# Passage shown
___
The open hostility of successive Afghan governments toward Pakistan begs the following questions: Why do Afghan leaders scapegoat Pakistan for their own failures? Is Afghanistan a friend or an enemy of Pakistan?
Carter Malkasian, former advisor to US Joint Chiefs Chairman General Dunford, has recently talked about how Afghan governments have scapegoated Pakistan for their failures. He said: "Let’s take Pakistan, for example. Pakistan is a powerful factor here. But on the battlefield, if 200 Afghan police and army are confronted with 50 Taliban or less than that, and those government forces retreat, that doesn’t have a lot to do with Pakistan. That has to do with something else".
In another discussion, Malkasian explained the rapid advance of the Taliban and the imminent collapse of the Afghan government led by President Ashraf Ghani. Here's what he said:
"Over time, aware of the government’s vulnerable position, Afghan leaders turned to an outside source to galvanize the population: Pakistan. Razziq, President Hamid Karzai and later President Ashraf Ghani used Pakistan as an outside threat to unite Afghans behind them. They refused to characterize the Taliban as anything but a creation of Islamabad. Razziq relentlessly claimed to be fighting a foreign Pakistani invasion. Yet Pakistan could never fully out-inspire occupation".
Afghanistan has been governed by secular Pashtun Nationalists and their Tajik and Uzbek allies for much of the 20th century. These Afghan rulers and their secular Pashtun allies on the eastern side of the border have been hostile toward Pakistan since 1947 when it became independent. Afghanistan's was the lone vote against the admission of the newly independent state of Pakistan to the United Nations. Since then, the anti-Pakistan campaign by Pashtun Nationalists on both sides of the Durand Line has received support from New Delhi.
___
# Tasks for this exercise
1 > From the piece on Afghan hostility toward Pakistan, repeat word for word the stretch from "Afghanistan has been" through "from New Delhi.".
2 > Translate this sentence from the piece on Afghan hostility toward Pakistan into Spanish: "Afghanistan's was the lone vote against the admission of the newly independent state of Pakistan to the United Nations."
3 > Turn the paragraph of the piece on Afghan hostility toward Pakistan that begins "Afghanistan has been governed by secular Pashtun Nationalists" into a short bulleted list that keeps its main facts.

# Data excerpts
___
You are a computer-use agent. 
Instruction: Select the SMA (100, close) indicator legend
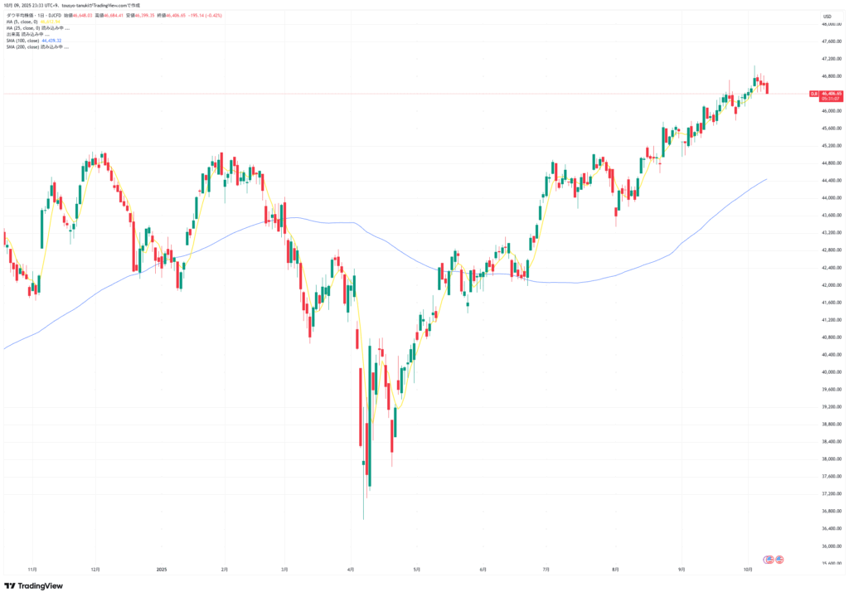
___
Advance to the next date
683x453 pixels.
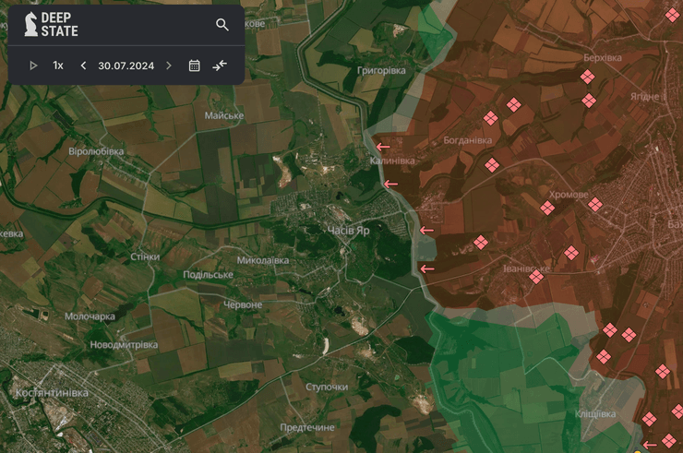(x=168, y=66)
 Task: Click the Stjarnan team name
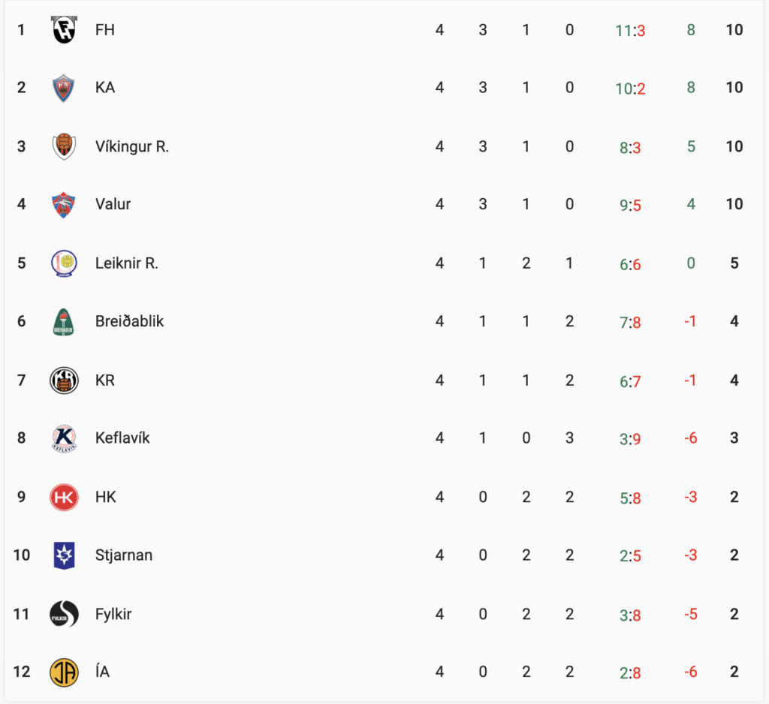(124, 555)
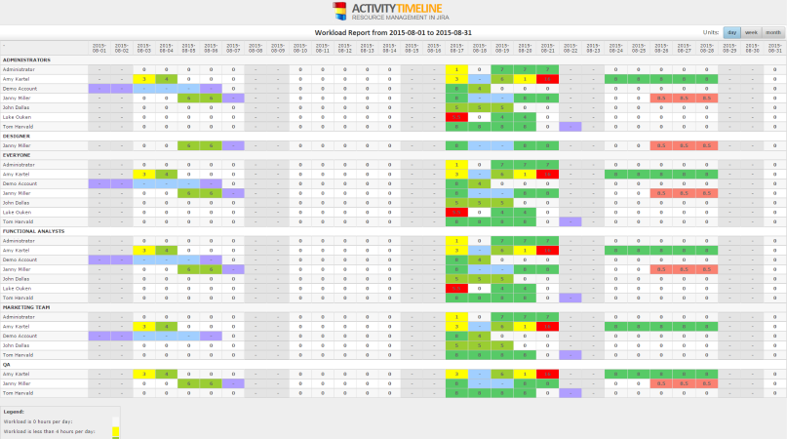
___
# Results
1 >
Afghanistan has been governed by secular Pashtun Nationalists and their Tajik and Uzbek allies for much of the 20th century. These Afghan rulers and their secular Pashtun allies on the eastern side of the border have been hostile toward Pakistan since 1947 when it became independent. Afghanistan's was the lone vote against the admission of the newly independent state of Pakistan to the United Nations. Since then, the anti-Pakistan campaign by Pashtun Nationalists on both sides of the Durand Line has received support from New Delhi.

2 > El de Afganistán fue el único voto en contra de la admisión del recién independizado Estado de Pakistán en las Naciones Unidas.

3 >
- For much of the 20th century, secular Pashtun Nationalists and their Tajik and Uzbek allies governed Afghanistan.
- These rulers and their secular Pashtun allies east of the border have been hostile toward Pakistan since its independence in 1947.
- Afghanistan cast the only vote against admitting newly independent Pakistan to the United Nations.
- Since then, New Delhi has backed the anti-Pakistan campaign of Pashtun Nationalists on both sides of the Durand Line.